**WHAT TO WORK ON:** Given the records underneath, please repeat exactly the lines from the line with "definition (41, 625)" through the line with "[Send Talkback] (1003, 177)", passing over any picture.

**DATASET RECORDS:**
★ ★ ★
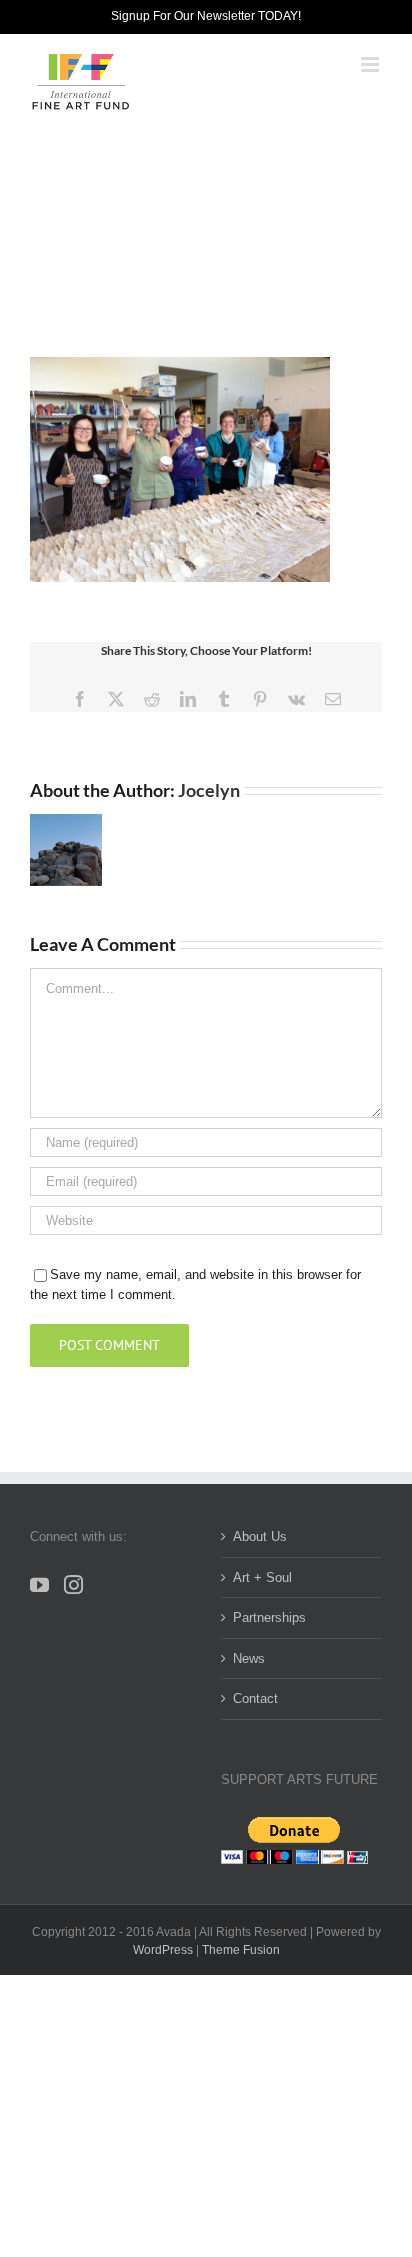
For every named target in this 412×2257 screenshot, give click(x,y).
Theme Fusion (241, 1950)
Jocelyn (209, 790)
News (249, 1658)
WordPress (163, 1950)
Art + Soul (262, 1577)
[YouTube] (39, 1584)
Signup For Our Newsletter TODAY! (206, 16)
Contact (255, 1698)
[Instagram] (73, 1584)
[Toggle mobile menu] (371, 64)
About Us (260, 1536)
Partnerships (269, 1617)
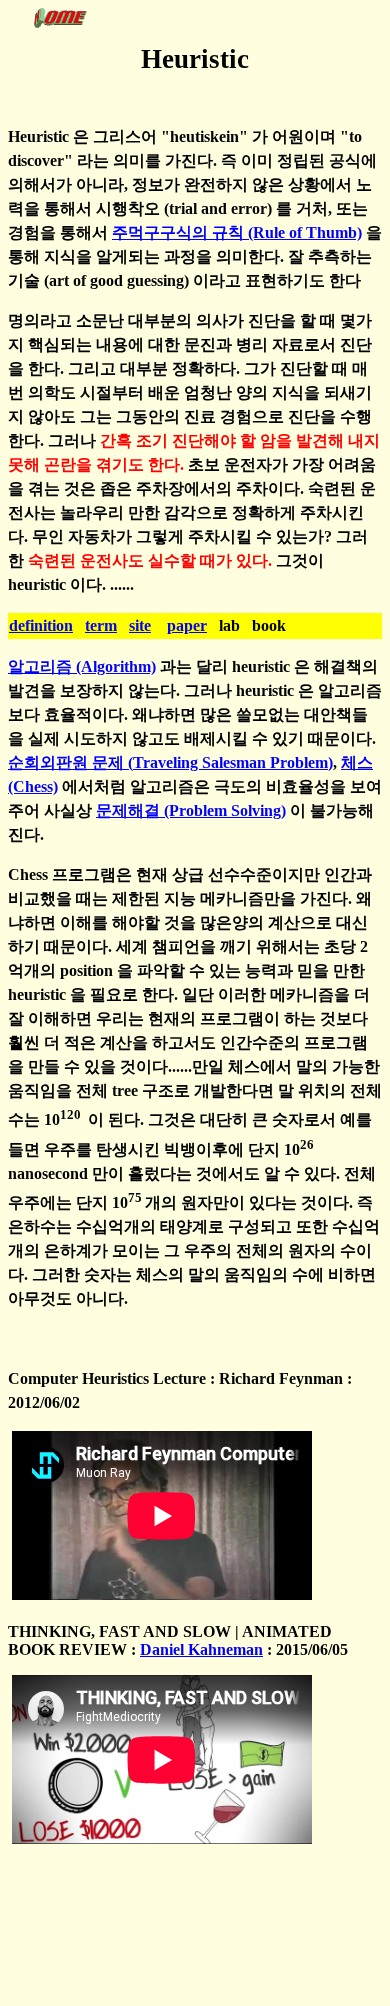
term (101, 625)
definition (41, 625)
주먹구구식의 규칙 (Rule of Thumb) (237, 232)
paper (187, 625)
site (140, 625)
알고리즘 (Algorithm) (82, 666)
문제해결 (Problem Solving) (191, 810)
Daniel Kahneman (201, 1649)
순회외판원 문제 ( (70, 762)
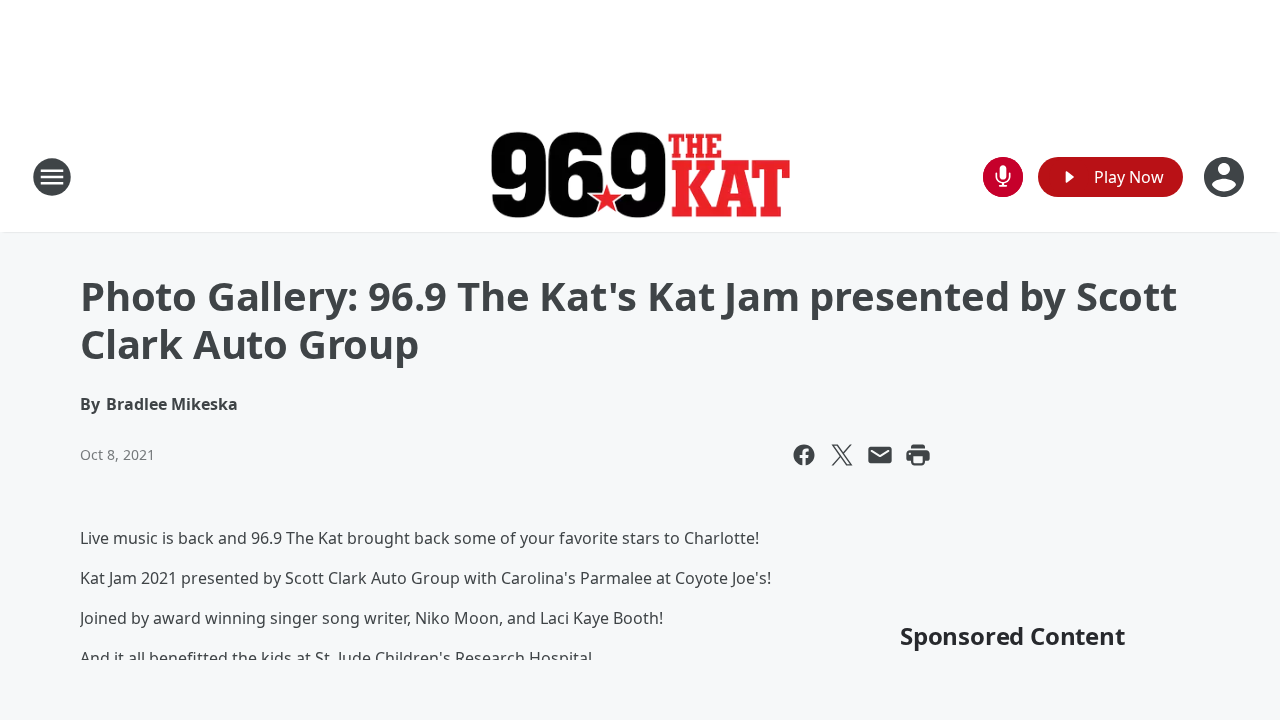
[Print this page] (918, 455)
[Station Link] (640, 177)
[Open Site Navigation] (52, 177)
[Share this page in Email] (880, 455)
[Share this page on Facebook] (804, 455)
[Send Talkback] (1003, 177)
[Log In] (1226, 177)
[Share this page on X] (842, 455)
★ ★ ★
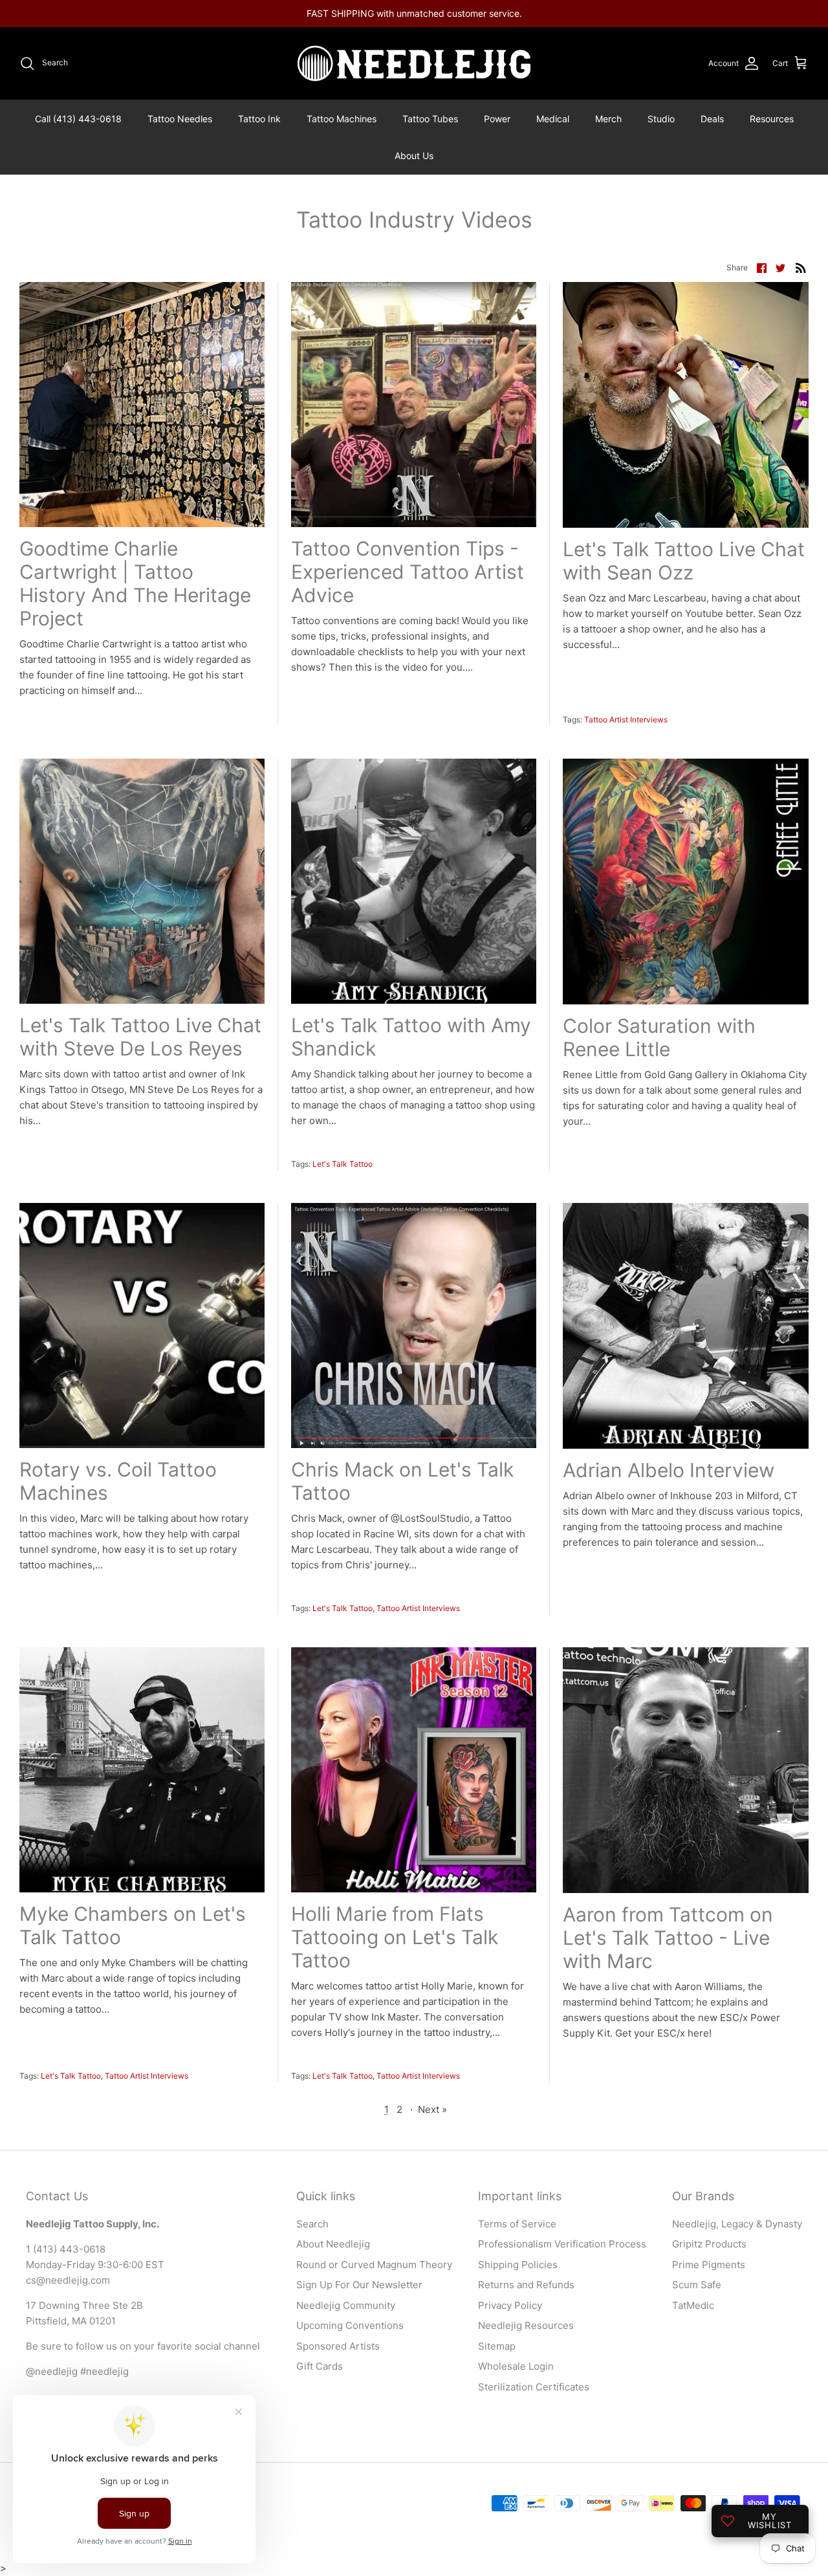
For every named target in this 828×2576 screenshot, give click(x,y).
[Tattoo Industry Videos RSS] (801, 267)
★ ★ ★
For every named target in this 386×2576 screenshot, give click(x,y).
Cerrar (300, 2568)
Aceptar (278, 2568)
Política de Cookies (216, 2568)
★ ★ ★
**WRITTEN RESPONSE:**
definition (41, 625)
주먹구구식의 규칙 (Rule of Thumb) (237, 232)
paper (187, 625)
site (140, 625)
알고리즘 (Algorithm) (82, 666)
문제해결 (Problem Solving) (191, 810)
Daniel Kahneman (201, 1649)
순회외판원 문제 ( (70, 762)
[Print this page] (918, 455)
[Station Link] (640, 177)
[Open Site Navigation] (52, 177)
[Share this page in Email] (880, 455)
[Share this page on Facebook] (804, 455)
[Send Talkback] (1003, 177)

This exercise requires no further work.